Infrastructure Investment Surges as AI and Energy Demand Reshape Markets
- Editor
- Jun 30
- 2 min read
Updated: Jul 1
What's New
According to Hamilton Lane's Infrastructure Market Overview 2025, global infrastructure transaction volume reached $1.16 trillion in 2024, with artificial intelligence driving unprecedented demand for data centers and power generation assets. Infrastructure now represents 6% of private markets allocation, up from just 1% in 1999, as institutional investors pivot toward essential services and energy transition opportunities.
Why It Matters
The convergence of AI computing demands, aging infrastructure, and climate transition is creating a once-in-a-generation investment opportunity. With U.S. data center electricity consumption expected to reach 6.7-12% of total power by 2028 and infrastructure secondary markets growing to $20 billion annually, private capital is becoming essential for modernizing critical systems that governments can no longer fund alone.
Big Picture Drivers
AI Revolution: Data center demand tripling from 2014-2024, requiring massive power infrastructure investments to support computing growth
Energy Transition: Renewable capacity additions driving need for grid modernization and backup power solutions
Funding Gap: Government infrastructure spending falling $91 billion short annually in the U.S. alone, creating private investment opportunities
Supply Constraints: Limited new infrastructure supply meeting surging demand, particularly in data centers and power generation
Policy Support: Trump administration's $500 billion Project Stargate and continued renewable tax credits sustaining investment momentum
By The Numbers
$1.16 trillion: Global infrastructure transaction volume in 2024
2,425: Total number of infrastructure deals completed in 2024
31 months: Average fundraising timeline, up from 21-month historical average
95%: Percentage of deals under $2.5 billion, showing mid-market opportunities
176 TWh: U.S. data center electricity consumption in 2023, representing 4.4% of total usage
Key Trends to Watch
Data center developers are increasingly seeking behind-the-meter power solutions and direct energy generation partnerships to overcome grid constraints.
Infrastructure secondary markets are expanding rapidly as asset realizations slow, creating liquidity opportunities at attractive discounts.
Small-to-mid market infrastructure assets continue offering better entry valuations than large-cap deals, with 16% lower transaction multiples.

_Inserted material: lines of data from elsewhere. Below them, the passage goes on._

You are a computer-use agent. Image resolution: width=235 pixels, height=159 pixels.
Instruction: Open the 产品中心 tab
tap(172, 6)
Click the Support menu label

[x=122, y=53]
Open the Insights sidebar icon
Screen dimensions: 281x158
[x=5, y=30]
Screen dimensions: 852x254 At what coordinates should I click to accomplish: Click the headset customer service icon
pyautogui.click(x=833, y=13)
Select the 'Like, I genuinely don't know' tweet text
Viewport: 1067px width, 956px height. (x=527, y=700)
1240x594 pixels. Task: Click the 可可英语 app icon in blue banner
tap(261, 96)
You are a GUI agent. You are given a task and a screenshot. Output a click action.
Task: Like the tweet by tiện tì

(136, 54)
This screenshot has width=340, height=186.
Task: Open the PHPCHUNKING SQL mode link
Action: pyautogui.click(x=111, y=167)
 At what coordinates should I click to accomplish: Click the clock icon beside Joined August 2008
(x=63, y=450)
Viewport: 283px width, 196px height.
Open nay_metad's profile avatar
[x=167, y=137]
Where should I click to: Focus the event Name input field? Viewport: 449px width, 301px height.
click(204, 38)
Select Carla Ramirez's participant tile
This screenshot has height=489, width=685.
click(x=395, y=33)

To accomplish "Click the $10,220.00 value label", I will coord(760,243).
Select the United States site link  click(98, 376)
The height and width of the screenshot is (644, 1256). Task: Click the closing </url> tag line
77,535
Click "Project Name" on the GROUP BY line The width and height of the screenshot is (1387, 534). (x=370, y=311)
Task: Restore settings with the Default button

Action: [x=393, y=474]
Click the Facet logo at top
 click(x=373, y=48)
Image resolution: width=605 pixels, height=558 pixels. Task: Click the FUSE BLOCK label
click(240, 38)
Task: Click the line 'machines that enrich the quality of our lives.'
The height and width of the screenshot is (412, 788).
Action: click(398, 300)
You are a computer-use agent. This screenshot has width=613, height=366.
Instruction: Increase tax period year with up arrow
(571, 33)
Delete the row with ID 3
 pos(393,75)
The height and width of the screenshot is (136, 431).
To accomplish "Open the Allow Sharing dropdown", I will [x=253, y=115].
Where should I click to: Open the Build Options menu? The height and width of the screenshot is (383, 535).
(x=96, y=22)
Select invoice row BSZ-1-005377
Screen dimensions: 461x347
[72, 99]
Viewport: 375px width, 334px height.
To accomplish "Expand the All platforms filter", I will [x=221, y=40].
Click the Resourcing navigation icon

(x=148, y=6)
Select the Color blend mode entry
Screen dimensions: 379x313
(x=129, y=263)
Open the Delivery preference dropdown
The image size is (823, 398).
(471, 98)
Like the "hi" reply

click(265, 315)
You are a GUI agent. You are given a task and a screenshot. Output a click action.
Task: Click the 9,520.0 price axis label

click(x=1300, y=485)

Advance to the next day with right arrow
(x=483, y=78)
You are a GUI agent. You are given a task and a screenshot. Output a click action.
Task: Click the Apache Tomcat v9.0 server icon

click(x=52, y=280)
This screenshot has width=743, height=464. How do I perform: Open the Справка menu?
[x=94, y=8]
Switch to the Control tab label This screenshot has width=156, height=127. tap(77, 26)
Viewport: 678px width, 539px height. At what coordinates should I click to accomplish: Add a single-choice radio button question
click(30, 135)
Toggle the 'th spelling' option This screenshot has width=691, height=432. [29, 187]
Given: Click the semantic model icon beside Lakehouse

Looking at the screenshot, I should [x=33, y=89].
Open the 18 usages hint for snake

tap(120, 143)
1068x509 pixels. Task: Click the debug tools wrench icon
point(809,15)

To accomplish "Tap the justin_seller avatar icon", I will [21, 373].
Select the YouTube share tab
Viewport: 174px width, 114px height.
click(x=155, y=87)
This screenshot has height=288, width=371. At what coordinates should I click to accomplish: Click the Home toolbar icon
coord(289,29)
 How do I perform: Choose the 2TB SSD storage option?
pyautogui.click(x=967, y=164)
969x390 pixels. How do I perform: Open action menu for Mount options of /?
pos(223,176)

Co-investment opportunities have increased 5x since 2020 as slower fundraising creates capital gaps for sponsors seeking deal completion.
The Wrap
Infrastructure investing is experiencing a fundamental shift from defensive utility-like returns to growth-oriented opportunities driven by technological transformation. Smart investors are focusing on SMID-market deals, secondary opportunities, and assets benefiting from AI-driven demand while avoiding overvalued mega-cap transactions. The sector's evolution from 1% to 6% of private markets suggests this reallocation is just beginning.